Over the past few years, there has been one writer that I have held above all other modern writers in the mainstream. I discovered Jonathan Hickman when I read his miniseries Pax Romana, and after that, it became a hunt to find more by him and what I found totally lived up. His Future Foundation run at Marvel was incredible, his run on Avengers and New Avengers that built up to the recent Secret Wars which reset the Marvel Universe was brilliant, so when they announced Hickman was returning to redefine X-Men, I was through the roof.
Initially, Hickman totally delivered. His reboot which ran in two consecutive storylines: House of X and Powers of X was a thought-provoking page-turner that streamlined decades of X-Men lore and created a new continuity of defined rules and set a very promising beginning to the X men. After a time where the children of the Atom were thrown to the side due to the prior squabbles between Marvel and Fox over film rights, it was a refreshing change of pace. However, Dawn of X proved to be a rather inconsistent follow on.
Despite its fantastic setup, Dawn of X feels almost lifeless. While there are certainly moments that live up to the potential, overall the books feel stale, and packed to the brim with creative decisions that make you tilt your head and go: “but why?” (Most notably the decision to make Wolverine, Jean Grey, and Cyclops a throuple). However, there was one character that even in this lackluster Dawn of X shined as one of the best characters of the series: Magneto.

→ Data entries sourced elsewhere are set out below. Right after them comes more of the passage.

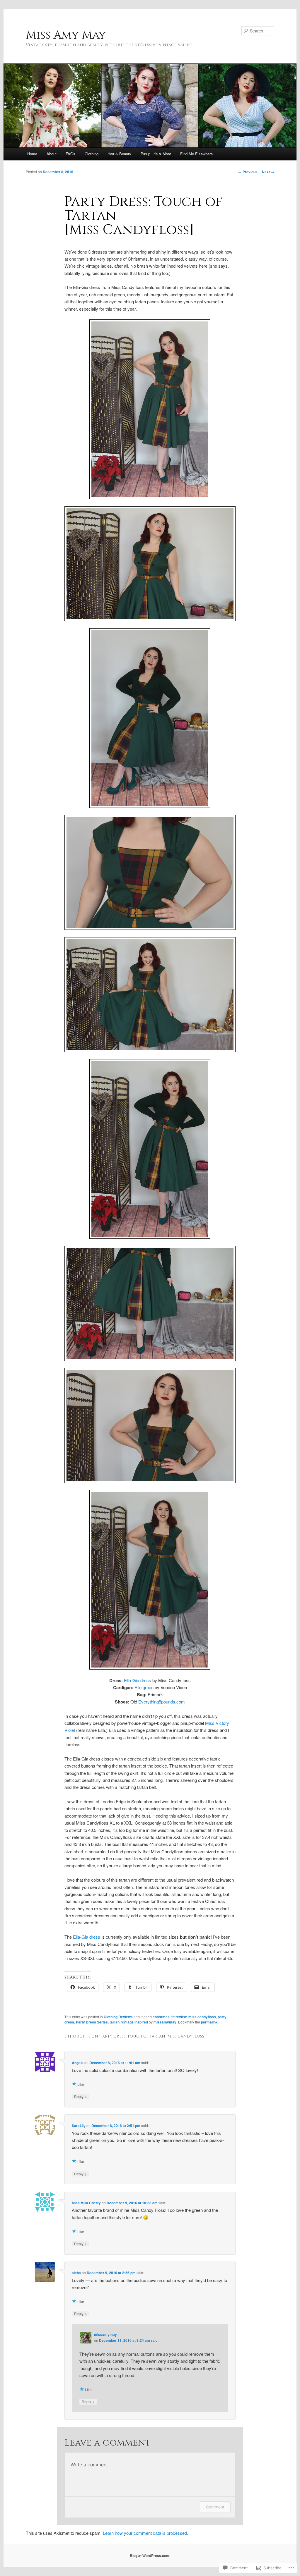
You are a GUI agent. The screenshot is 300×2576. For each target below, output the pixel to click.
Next (268, 171)
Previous (248, 171)
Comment (215, 2506)
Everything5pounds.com (161, 1702)
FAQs (70, 153)
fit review (179, 2016)
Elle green (144, 1687)
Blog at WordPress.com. (150, 2555)
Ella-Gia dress (137, 1680)
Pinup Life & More (156, 153)
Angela (77, 2062)
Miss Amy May (66, 35)
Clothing (91, 153)
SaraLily (79, 2125)
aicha (76, 2272)
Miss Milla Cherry (86, 2202)
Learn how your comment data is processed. (145, 2533)
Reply (80, 2096)
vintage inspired (134, 2022)
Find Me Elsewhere (196, 153)
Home (32, 153)
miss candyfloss (202, 2016)
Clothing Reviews (118, 2016)
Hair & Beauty (119, 153)
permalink (209, 2022)
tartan (115, 2022)
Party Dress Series (92, 2022)
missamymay (165, 2022)
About (52, 153)
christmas (161, 2016)
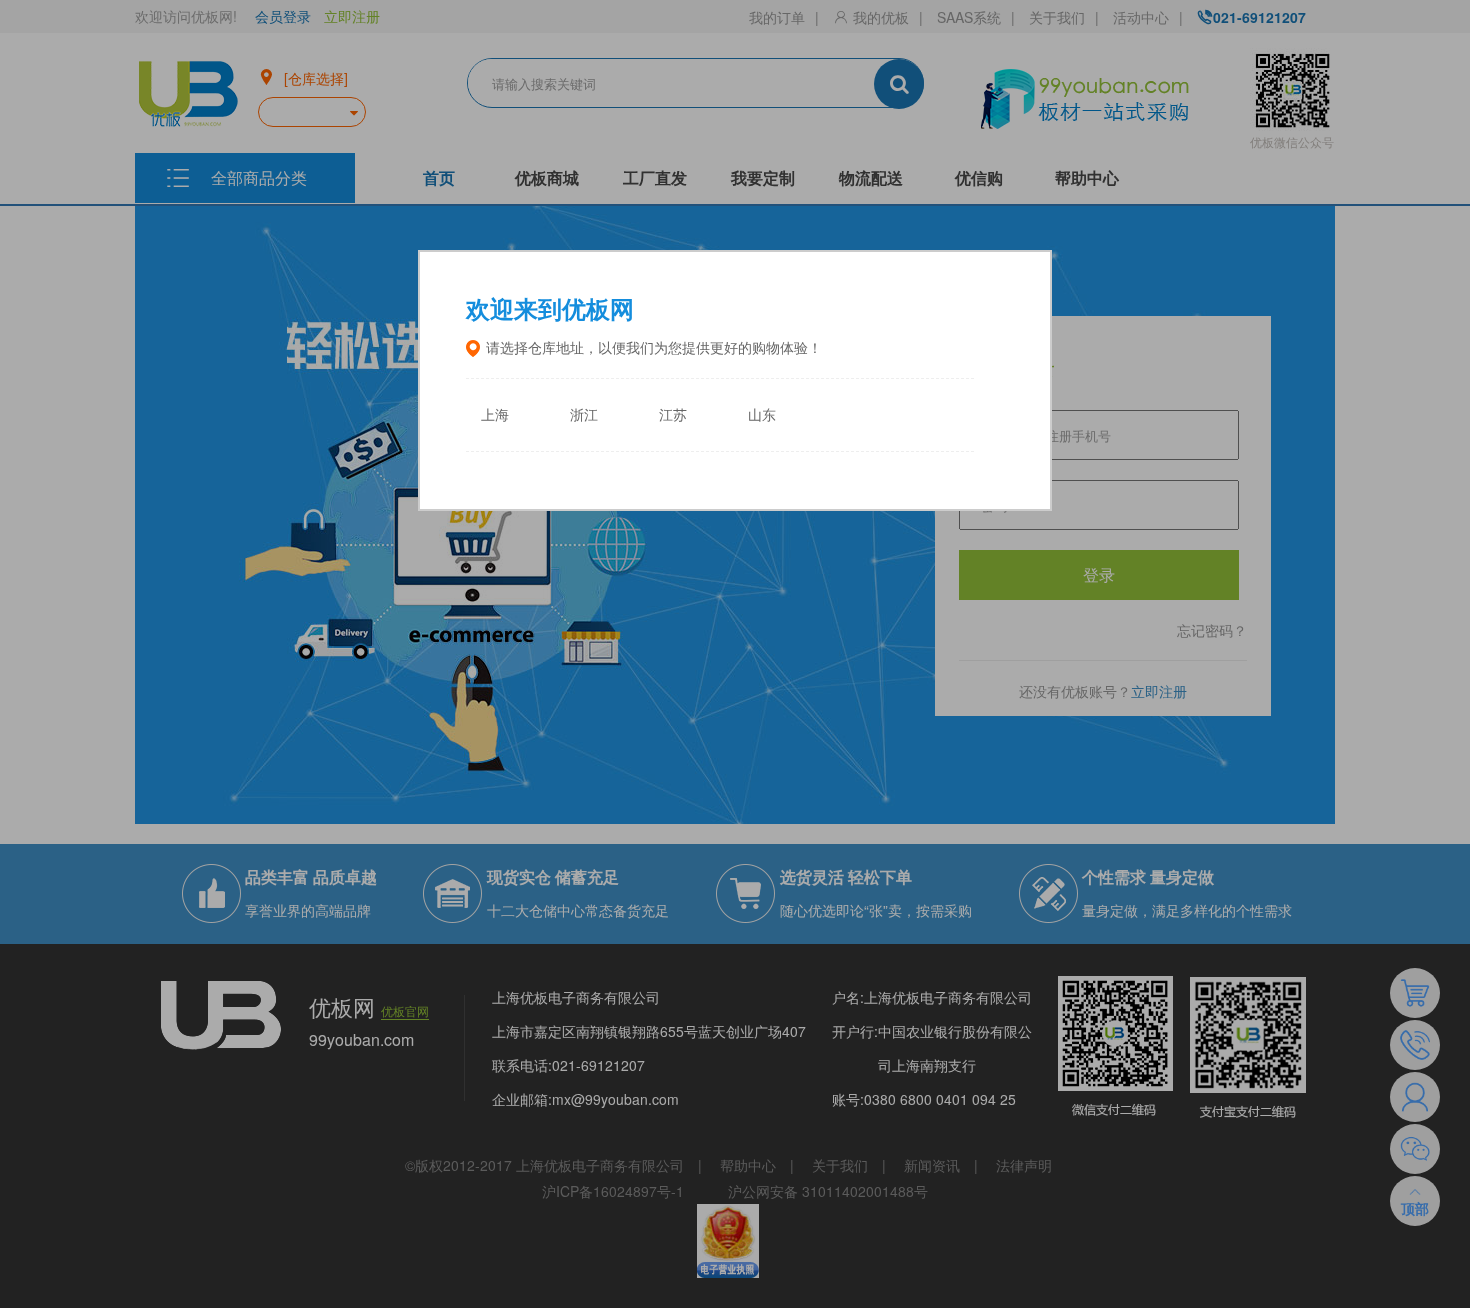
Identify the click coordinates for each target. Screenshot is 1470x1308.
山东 (762, 415)
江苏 (673, 415)
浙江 (584, 415)
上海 (495, 415)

In the fourth issue of Hickman’s main X-Men book that lead the Dawn of X storyline, we get the taste of what Hickman is capable of with writing Magneto as Charles, Erik, and Apocalypse go to a conference flexing slick power suits. This issue was the first time that the X book had lived up to House/ Powers and the big reason for this was Magneto. Magneto completely dominates this conference by explaining the Mutant Nation of Krakoa’s resolve and explaining why war is least humanity has to worry about in the face of their rise. It’s phenomenally written and enhanced by the fact that the entire time Erik is nonchalantly enjoying a beautiful steak meal provided by the conference. So when they announced that Magneto was getting a Giant Sized book focused solely on him, my mind soared with expectations. I mean it was Hickman writing Magneto, where could it go wrong?
I want to give Hickman the benefit of the doubt, that maybe Marvel is pushing too hard on something that Hickman is just not invested in. That maybe all Hickman wanted to do with this book was House of X/ Powers of X but now he’s forced to write these stories he just isn’t invested in. However, to say that Giant-Sized X- Men Magneto was disappointing is probably the gravest understatement of the year. In this one-shot, Magneto is effectively reduced to an errand-boy to fetch Emma Frost an island for no good reason to aid the ongoing storyline. He spends the first half of the issue literally standing around waiting on Namor to come so he can “negotiate” the purchase of this island for him, and then the last quarter of book he solves a riddle that saves the day. It was beyond disappointing, especially considering that you can’t help but feel the wasted potential when seeing how things pan out.
The first issue that could easily make the book a lot better is establishing a better why. At the beginning of this book its effectively Emma Frost buttering Magneto up with a delicious meal and sending him off to fetch her an island. However, if they had given the island importance, and revealed the reason why they couldn’t get ahold of the island at present was due to a lack of cooperation from Namor, you make this story have actual weight. Second is I wouldn’t have had Magneto just wait for Namor to show up on this stupid little island for 17 pages of the story. This is Magneto we are talking about, have him crash the Atlantean throne room to confront Namor directly. There is even a point where Namor and Magneto fight a Kraken in the book but it lasts for maybe 2 panels before they get swallowed up. I think this would have been much cooler if Namor set a Kraken on Magneto and effectively pulls a very Namor thing and says “defeat the Kraken if you want the island so badly.” and then have Magneto spend the second half of the book fighting this creature in an environment that is a bit out of his element.
I honestly could go on and on about what could have been, but sadly this is what it is. It’s a horrible written, boring piece that feels completely disingenuous to the character of Magneto, as well as delivering nothing the fans wanted to see from a Giant-Sized story focused on the Master of Magnetism. I’ll probably be skipping the rest of this entire Dawn of X. Sad to say, but for the first time, Hickman really let me down.